[Start of section]

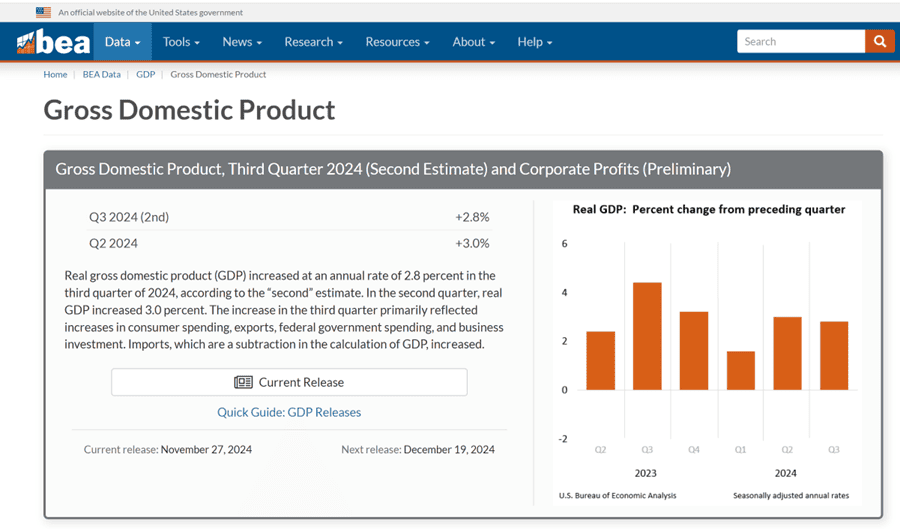Image resolution: width=900 pixels, height=529 pixels.
Task: Open the Help menu
Action: 535,42
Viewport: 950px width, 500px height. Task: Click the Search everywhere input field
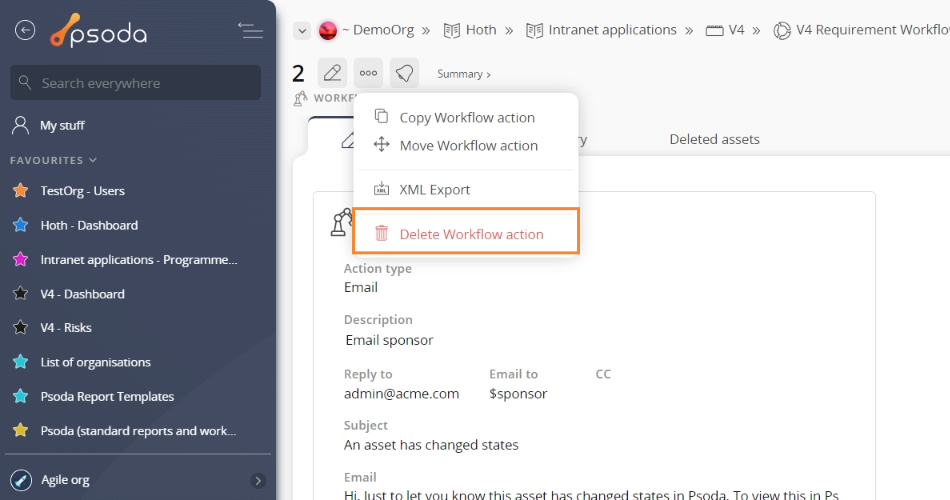(138, 84)

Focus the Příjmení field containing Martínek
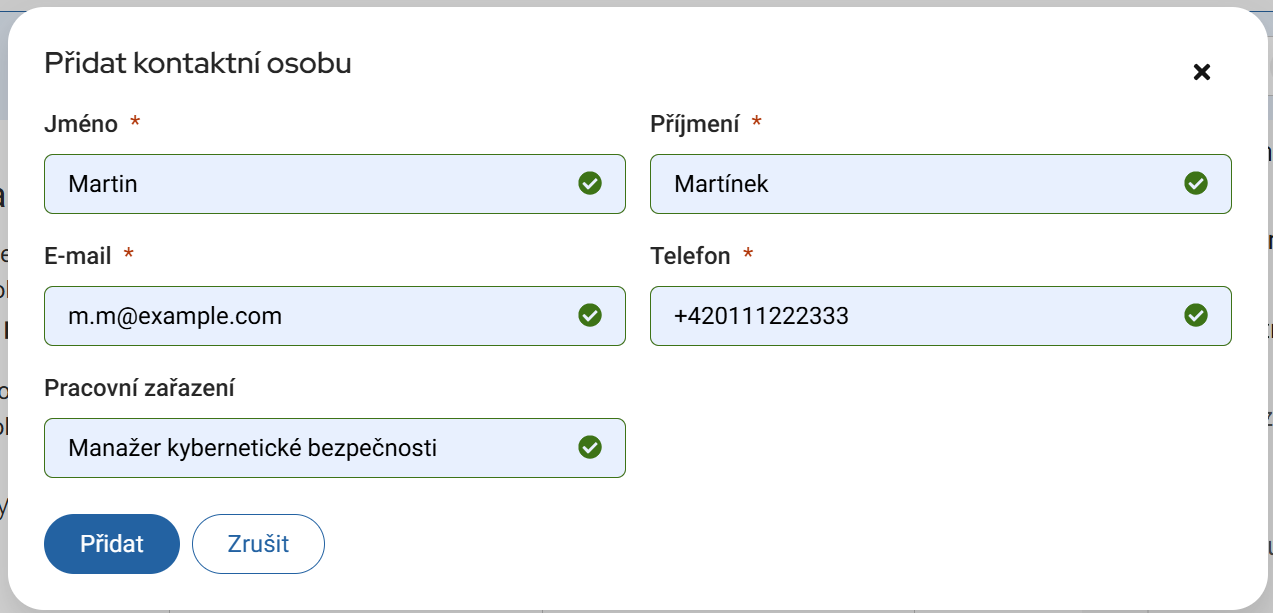tap(900, 184)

[End of section]

● WHAT YOU NEED TO DO
The expected output is an exact copy of the lines from the one with "Viewport: 950px width, 500px" to the final line of the entries above, pictures excepted; please include both ends.

● OUTPUT BELOW
Viewport: 950px width, 500px height. Task: Click the Search everywhere input field
(138, 84)

Focus the Příjmení field containing Martínek
tap(900, 184)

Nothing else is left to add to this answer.